Supplied material below:

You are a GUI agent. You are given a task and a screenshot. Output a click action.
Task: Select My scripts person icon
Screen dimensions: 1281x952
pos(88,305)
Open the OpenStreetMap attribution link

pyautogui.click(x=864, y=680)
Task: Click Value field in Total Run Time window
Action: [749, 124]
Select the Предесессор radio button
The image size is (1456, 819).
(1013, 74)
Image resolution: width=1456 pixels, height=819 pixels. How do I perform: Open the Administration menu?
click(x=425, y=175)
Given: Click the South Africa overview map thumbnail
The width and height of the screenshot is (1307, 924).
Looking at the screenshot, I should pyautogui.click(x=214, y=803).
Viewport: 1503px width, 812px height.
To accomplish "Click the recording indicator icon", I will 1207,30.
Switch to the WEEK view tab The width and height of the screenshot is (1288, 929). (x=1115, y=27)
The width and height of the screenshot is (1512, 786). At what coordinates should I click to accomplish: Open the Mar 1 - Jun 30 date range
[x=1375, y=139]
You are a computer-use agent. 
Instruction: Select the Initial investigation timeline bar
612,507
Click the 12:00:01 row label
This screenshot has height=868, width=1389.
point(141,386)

End of Supplied material.

What this task involves.
Nothing but the exact lines of the data above, from the line containing "Switch to the" through the last, should appear in the answer.

Output for this exercise.
Switch to the WEEK view tab The width and height of the screenshot is (1288, 929). (x=1115, y=27)
The width and height of the screenshot is (1512, 786). At what coordinates should I click to accomplish: Open the Mar 1 - Jun 30 date range
[x=1375, y=139]
You are a computer-use agent. 
Instruction: Select the Initial investigation timeline bar
612,507
Click the 12:00:01 row label
This screenshot has height=868, width=1389.
point(141,386)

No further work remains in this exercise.